*** SELECTED TEXT

# Mouse poop



## DynomiteDaniel (Apr 3, 2012)

So I have a friend who buys storage units and he calls me today and I score big on tons of cool stuff. a few of the boxes have rat/mouse poop in the bottom but I do not think much about it. My wife is now nervous that I might get some kind of virus from breathing the dust in. Is that a common thing? I am the worst at feeling all symptoms that I read about online so I am going to just stay away from that.


----------



## Allen H (Feb 13, 2010)

First you see things, then you get this little thing on your face




 I am sure you are fine, don't eat it.


----------



## Pumpkin5 (Aug 8, 2010)

:jol:Blow-upDan, 
I am in no way an expert, but having had tons of stuff in storage units that sometimes have vermin visitors, I have never contracted any virus from them or the droppings left behind. (maybe your wife is thinking of bat feces which can be very deadly if you inhale the particles) Check with a Doctor to make sure that is correct.  I always feel, that which doesn't kill us makes us stronger.
P.S. ....unless it does in fact kill us......


----------



## DynomiteDaniel (Apr 3, 2012)

Allen H said:


> First you see things, then you get this little thing on your face
> Poltergeist Steak / Bathroom Scene (WARNING! CONTAINS BLOOD AND GORE!) (HALLOWEEN SPECIAL) - YouTube
> I am sure you are fine, don't eat it.


ROFLMAO! That's a good tip.....


----------



## hedg12 (Jul 6, 2008)

Mouse droppings can carry the hantavirus - nothing to mess with. That said, I've dealt with mouse infested rentals for several years & haven't died yet. Try to minimize exposure & wash your hands & you should be fine.


----------



## kprimm (Mar 14, 2009)

I saw an interview with Arnold Sharzenegger and he said that mouse poop does in fact make one stronger. He said he used to be built like Doogie Howser until he started messing around with mouse poop. Well look at him now....LOL.


----------



## RoxyBlue (Oct 6, 2008)

In the US, hantavirus tends to be most common in the western and southwestern part of the country. Regardless, always wise to take precautions when handling poop of any kind

Allen and Kprimm, you guys crack me up:jol:


----------



## debbie5 (Mar 2, 2007)

I was under the impression it was mouse poop DUST that is the problem in Hanta virus, not inhaling fresh or semi fresh poo nor handling poo...hot desert + LOTS of mouse poop = dried mouse poop dust in the air. Hanta has to be inhaled, not touched to aquire it. If you have firm little brown bits of mouse poo, I think you're good. When I have to clean the mice poo out of our camp, I feel skeevy & have all the windows open & shower afterwards.

******
*** RECORDED INFORMATION

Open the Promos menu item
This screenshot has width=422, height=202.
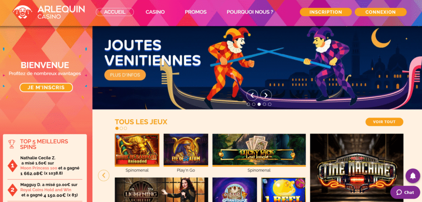(x=196, y=12)
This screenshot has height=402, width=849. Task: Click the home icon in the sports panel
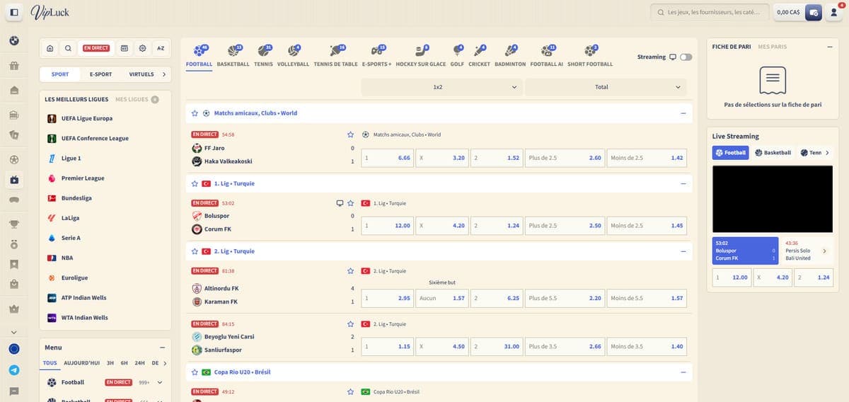50,48
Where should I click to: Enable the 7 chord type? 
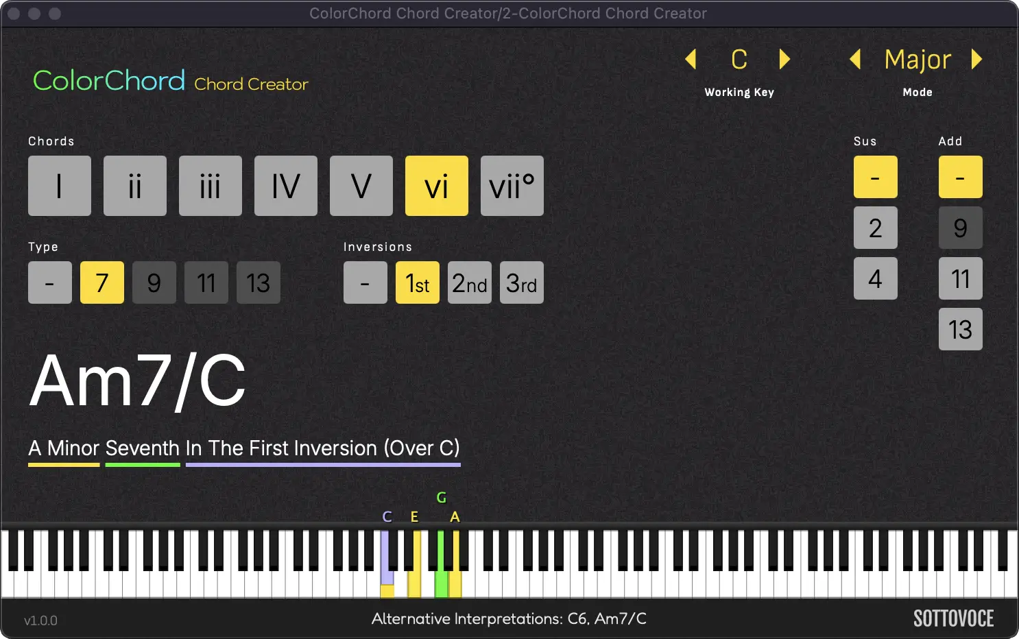101,282
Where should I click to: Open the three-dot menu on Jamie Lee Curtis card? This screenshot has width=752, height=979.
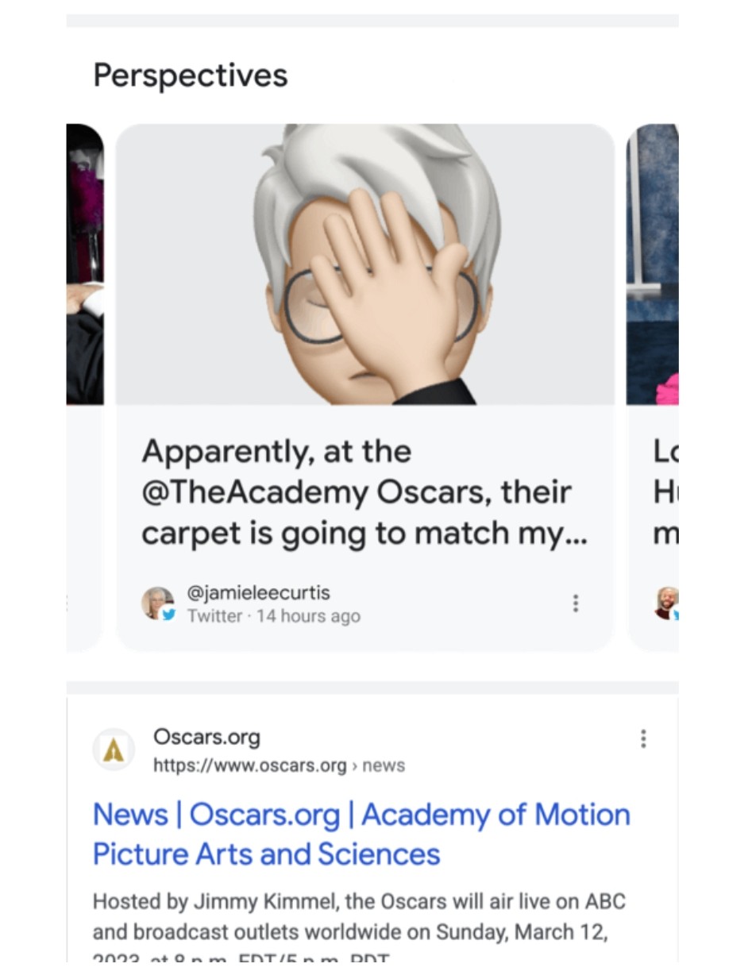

******

» **WHAT TO PRODUCE**:
In the mouse poop thread, which part of the US is hantavirus said to be most common in?

» **RESPONSE AREA**:
The western and southwestern part of the country.